Quando fechou os seus últimos reatores nucleares, em abril deste ano, a Alemanha passou a ter de queimar (muito) mais gás e carvão para compensar as perdas na produção de eletricidade. Além disso, passou a ter de comprar energia elétrica aos seus vizinhos, sobretudo a França – energia essa produzida, na sua maioria, ironicamente, por centrais nucleares.
Esta decisão, tomada na sequência do acidente nuclear de Fukushima, em 2011, obrigou ao aumento das importações de combustíveis fósseis (carvão e gás), e numa altura em que estes se encontram a preços muito elevados, o que decorre, em grande parte, da invasão russa da Ucrânia, pressionando a indústria germânica, que paga hoje 160% mais pela eletricidade do que pagava em 2019, antes da pandemia.
Mas o encerramento dos reatores está também a ter impactos tremendos no clima, devido ao aumento das emissões de dióxido de carbono resultantes da queima de carvão (a energia nuclear não emite gases com efeito de estufa). Durante o verão, a energia solar foi suficiente para cobrir as perdas do nuclear, mas no inverno – o primeiro em décadas no país sem energia nuclear própria – a produção fotovoltaica será mínima, o que obrigará à queima de milhões de toneladas de carvão.
Face aos efeitos negativos do descomissionamento das centrais que se estão a verificar, a organização não governamental RePlanet lançou, esta sexta-feira, uma petição para “Reiniciar a energia nuclear alemã”https://www.replanet.ngo/germannuclearrestart.
“É uma emergência climática!”, lê-se na página da campanha. “O inverno levará a Alemanha a consumir mais carvão e gás. No entanto, a Alemanha tem seis reatores que podem ser reiniciados em pouco tempo para produzir eletricidade com baixo teor de carbono… A eliminação progressiva da energia nuclear alemã foi um desastre para a Alemanha, visto que o país não conseguiu atingir os seus objetivos climáticos, impactando gravemente a indústria e causando elevados custos de energia desnecessários e socialmente injustos para os consumidores.”
A associação internacional, que tem uma delegação em Portugal, sublinha que, já em abril, no mês do encerramento dos reatores que ainda restavam, 25 cientistas, entre os quais dois prémios Nobel da Física, assinaram uma carta aberta pedindo ao governo alemão que mantivesse os reactores nucleares em funcionamento “para aliviar a crise energética e ajudar a alcançar as metas climáticas da Alemanha”.

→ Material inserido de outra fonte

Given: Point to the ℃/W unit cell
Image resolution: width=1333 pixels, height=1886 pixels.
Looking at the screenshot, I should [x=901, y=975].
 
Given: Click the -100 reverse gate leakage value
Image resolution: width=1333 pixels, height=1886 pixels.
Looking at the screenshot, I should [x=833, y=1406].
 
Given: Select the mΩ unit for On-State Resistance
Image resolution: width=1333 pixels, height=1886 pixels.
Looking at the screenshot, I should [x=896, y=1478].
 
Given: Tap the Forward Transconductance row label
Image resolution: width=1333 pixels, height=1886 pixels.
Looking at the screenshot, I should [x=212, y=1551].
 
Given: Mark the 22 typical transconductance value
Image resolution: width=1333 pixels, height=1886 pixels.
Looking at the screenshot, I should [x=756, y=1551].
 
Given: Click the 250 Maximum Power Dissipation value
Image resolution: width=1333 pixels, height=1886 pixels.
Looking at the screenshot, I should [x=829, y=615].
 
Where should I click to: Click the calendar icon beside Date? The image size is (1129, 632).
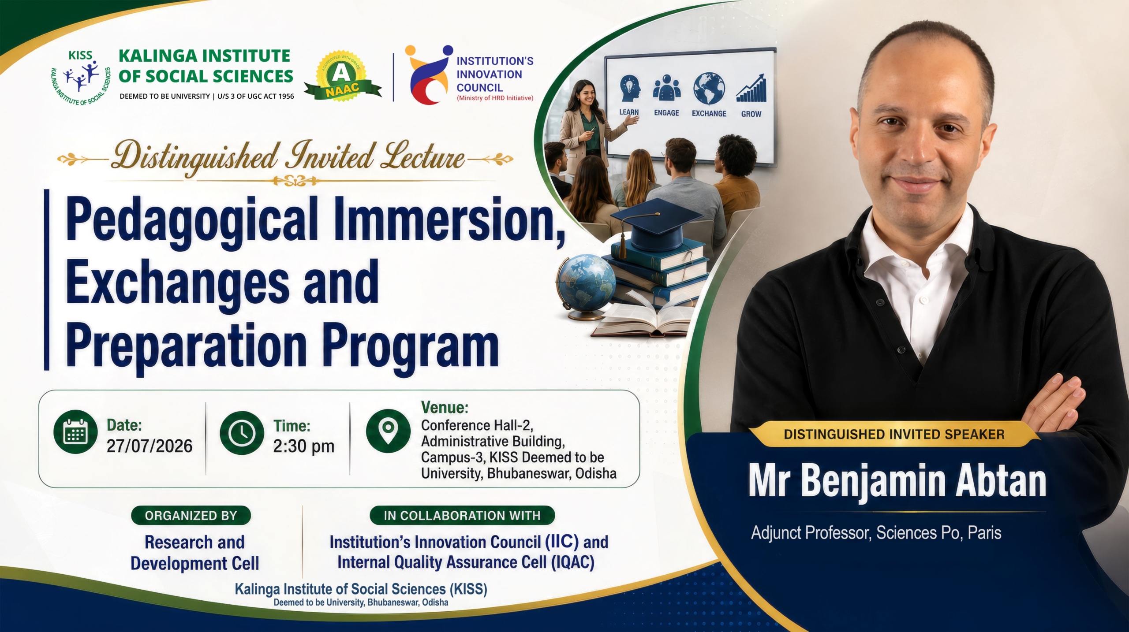(x=75, y=432)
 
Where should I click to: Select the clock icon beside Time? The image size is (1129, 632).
(x=242, y=433)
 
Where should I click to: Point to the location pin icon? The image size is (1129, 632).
(x=388, y=431)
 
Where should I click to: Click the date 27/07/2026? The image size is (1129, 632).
(x=150, y=446)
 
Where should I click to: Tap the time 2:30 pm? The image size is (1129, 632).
(x=304, y=446)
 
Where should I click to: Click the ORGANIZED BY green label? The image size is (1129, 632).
(x=191, y=515)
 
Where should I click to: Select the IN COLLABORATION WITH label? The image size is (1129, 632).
(x=462, y=515)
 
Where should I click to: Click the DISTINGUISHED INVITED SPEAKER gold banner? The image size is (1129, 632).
(x=894, y=434)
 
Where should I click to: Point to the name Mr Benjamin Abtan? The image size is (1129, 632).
(x=897, y=481)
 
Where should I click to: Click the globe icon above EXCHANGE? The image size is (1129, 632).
(x=709, y=89)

Na base da petição, encontra-se um relatório a concluir que, ao contrário do que tem sido veiculado, é relativamente fácil e rápido (em alguns casos, em apenas nove meses) reativar as centrais nucleares encerradas. O mesmo relatório, publicado em julho, diz que dois terços dos alemães são favoráveis à continuação da energia nuclear no país, de acordo com os resultados de um inquérito realizado a 11 de julho.
A análise estima ainda que, sem o fecho gradual dos reatores, a Alemanha teria conseguido produzir, o ano passado, 74% da sua eletricidade a partir de fontes sem emissões; em vez disso, ficou-se pelos 50%.
“Reiniciar oito dos reactores nucleares da Alemanha é possível e praticável”, remata o relatório, no sumário exercutivo. “Não foram identificados obstáculos intransponíveis. São necessárias decisões rápidas e consistentes a nível político e administrativo. O mais importante é decretar um congelamento das atividades de desmantelamento das centrais elétricas enquanto se aguardam alterações à Lei da Energia Nuclear. Os serviços públicos e os parceiros industriais devem então negociar contratos de compra de energia que apoiem o custo e o calendário dos reinícios.”
O encerramento das centrais e a necessidade de recorrer ao carvão não tem sido um tema pacífico na Alemanha. Em janeiro, a mina de Garzweiler foi alvo de grandes manifestações, para tentar impedir o alargamento. Atualmente, a mina produz 25 milhões de toneladas de carvão por ano, o que resulta na emissão de 40 milhões de toneladas de dióxido de carbono equivalente (62,5% das emissões totais de Portugal). Durante os protestos, a ativista sueca Greta Thunberg foi detida e identificada.